Hacker News new | past | comments | ask | show | jobs | submit login
Async I/O for Dummies (2018) (alwaysrightinstitute.com)
61 points by mpweiher 53 days ago | hide | past | favorite | 27 comments



I'm quire confused about the benefits of async I/O over a blocking thread pool. I can't reconcile the many claims I've read. Everyone does seem to agree that most people don't need async, but past that...

- The overhead of a thread context switch is expensive due to cache thrashing

- If the context switch is due to IO readiness, the overhead is equivalent for both

- The main benefit of async is the coding model and the power it provides (cancellation, selection)

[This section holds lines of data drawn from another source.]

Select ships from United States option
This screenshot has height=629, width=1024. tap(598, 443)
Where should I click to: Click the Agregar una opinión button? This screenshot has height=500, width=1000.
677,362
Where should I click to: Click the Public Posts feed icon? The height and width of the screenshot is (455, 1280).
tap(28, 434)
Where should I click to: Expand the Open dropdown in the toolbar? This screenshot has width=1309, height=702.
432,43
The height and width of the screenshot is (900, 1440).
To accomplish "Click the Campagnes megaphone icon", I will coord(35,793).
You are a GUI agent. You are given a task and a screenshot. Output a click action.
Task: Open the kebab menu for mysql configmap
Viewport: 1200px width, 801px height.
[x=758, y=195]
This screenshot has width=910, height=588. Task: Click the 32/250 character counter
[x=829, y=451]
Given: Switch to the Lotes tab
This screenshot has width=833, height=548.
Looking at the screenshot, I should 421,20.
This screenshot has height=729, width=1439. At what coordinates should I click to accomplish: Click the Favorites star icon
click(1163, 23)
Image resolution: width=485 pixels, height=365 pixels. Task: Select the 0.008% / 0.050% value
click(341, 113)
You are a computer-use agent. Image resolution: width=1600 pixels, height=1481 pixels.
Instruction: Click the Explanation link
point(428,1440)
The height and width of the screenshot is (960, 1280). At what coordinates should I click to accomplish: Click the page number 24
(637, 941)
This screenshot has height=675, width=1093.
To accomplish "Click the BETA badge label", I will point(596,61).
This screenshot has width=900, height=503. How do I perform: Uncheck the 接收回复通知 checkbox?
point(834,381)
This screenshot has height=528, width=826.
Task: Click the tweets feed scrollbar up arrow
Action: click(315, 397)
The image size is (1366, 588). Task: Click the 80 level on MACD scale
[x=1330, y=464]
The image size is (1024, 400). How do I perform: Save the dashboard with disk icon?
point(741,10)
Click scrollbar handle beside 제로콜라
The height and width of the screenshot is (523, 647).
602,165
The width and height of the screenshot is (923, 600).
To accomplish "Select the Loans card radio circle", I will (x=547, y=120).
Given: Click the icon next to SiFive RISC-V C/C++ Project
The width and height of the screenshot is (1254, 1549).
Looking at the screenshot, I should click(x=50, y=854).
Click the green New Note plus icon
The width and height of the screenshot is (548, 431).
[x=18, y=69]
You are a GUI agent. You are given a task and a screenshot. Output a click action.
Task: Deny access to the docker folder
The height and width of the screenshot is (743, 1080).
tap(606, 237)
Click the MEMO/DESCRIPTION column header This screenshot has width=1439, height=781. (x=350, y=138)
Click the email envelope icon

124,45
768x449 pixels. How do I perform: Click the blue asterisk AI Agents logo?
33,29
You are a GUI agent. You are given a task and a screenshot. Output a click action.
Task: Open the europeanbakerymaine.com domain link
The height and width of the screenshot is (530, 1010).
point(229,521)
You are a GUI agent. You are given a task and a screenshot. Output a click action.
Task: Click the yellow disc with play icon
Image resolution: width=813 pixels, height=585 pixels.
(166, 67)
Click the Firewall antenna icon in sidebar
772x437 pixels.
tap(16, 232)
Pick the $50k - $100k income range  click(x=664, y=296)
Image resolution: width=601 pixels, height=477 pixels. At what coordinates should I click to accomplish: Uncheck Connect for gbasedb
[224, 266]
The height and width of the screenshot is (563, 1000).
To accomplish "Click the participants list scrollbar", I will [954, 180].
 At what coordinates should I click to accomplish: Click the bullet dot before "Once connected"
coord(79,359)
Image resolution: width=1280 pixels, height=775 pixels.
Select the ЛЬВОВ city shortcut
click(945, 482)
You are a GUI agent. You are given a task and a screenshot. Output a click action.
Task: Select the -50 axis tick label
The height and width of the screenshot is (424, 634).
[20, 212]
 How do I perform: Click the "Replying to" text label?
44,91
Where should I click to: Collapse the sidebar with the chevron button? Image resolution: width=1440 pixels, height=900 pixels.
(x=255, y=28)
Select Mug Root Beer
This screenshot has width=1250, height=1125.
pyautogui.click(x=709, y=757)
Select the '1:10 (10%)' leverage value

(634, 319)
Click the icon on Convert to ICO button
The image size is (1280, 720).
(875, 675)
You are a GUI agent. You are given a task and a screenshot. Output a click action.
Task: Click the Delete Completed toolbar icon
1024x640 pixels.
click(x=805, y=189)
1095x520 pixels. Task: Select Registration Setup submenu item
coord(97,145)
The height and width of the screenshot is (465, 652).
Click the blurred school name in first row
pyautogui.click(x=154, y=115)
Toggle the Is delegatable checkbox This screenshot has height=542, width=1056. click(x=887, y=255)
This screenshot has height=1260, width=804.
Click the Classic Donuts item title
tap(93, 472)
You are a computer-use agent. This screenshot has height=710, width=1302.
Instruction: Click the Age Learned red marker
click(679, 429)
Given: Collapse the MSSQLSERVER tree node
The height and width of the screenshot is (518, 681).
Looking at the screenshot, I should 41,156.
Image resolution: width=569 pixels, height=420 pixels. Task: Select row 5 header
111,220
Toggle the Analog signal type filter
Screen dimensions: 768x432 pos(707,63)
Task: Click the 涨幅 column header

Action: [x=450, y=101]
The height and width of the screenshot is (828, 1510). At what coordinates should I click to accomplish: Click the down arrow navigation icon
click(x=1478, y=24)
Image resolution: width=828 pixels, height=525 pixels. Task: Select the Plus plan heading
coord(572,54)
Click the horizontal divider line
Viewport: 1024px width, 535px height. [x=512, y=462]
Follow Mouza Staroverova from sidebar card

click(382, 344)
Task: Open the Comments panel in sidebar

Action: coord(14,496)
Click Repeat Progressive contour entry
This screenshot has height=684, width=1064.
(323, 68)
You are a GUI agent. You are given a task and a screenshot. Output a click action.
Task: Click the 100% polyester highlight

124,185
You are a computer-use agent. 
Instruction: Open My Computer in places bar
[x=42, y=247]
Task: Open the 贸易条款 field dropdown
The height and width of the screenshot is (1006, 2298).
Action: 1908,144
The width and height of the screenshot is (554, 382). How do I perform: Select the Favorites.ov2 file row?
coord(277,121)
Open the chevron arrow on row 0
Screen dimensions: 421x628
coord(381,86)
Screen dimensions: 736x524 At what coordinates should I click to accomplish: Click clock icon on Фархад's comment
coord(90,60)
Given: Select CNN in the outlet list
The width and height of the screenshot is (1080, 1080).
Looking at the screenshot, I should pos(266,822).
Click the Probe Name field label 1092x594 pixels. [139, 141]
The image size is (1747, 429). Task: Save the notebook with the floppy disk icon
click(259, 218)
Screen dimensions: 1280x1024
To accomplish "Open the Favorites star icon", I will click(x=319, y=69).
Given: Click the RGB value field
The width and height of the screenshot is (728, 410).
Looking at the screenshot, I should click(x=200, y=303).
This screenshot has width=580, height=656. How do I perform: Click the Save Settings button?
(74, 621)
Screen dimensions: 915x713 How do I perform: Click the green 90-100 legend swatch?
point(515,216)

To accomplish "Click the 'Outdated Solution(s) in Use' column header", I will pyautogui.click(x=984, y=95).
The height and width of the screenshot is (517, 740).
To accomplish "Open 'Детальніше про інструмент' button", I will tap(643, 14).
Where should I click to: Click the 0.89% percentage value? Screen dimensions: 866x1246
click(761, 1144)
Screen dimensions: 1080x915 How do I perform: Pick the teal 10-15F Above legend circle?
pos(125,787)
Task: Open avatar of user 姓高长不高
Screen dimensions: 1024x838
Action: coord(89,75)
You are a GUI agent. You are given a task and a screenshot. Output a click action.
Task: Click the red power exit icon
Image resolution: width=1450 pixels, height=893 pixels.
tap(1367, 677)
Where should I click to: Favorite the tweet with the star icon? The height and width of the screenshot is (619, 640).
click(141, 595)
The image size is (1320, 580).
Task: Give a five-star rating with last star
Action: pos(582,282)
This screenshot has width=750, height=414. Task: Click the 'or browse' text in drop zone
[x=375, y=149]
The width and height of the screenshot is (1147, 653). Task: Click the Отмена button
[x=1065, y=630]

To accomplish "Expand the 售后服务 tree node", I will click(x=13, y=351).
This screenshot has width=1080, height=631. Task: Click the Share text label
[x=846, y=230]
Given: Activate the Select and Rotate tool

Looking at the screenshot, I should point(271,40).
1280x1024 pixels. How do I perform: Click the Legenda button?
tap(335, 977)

- Threads won't scale past tens of thousands of connections

- Async is about better utilizing memory, not performance

- A normal-sized Linux server can handle a million threads without much trouble, async isn't worth it (harder coding model, colored functions)

Is the context switch overhead the same for both? If so, why can't threads scale to 100k+ connections?


Whether a single server can handle a million threads depends on how often those threads need to wake up, and how much work they need to do before going back to sleep. Thread pools don't even come close to working well for storage IO, because dozens or hundreds of threads per core each blocking on just a few kB of IO that the SSDs can handle in milliseconds or less means you spend far too much time on context switches. Network IO is usually lower in aggregate throughput and much higher in latency, so each thread spends relatively more time sleeping and therefore you can fit more of them into a single machine's available CPU time. But a million threads on one box imposes significant constraints on how active those threads can be.


> But a million threads on one box imposes significant constraints on how active those threads can be.

Wouldn't the same constraints be imposed on a million async tasks? What allows async tasks to be more active than threads? Is it the scheduling model, the overhead of context switching, or something else?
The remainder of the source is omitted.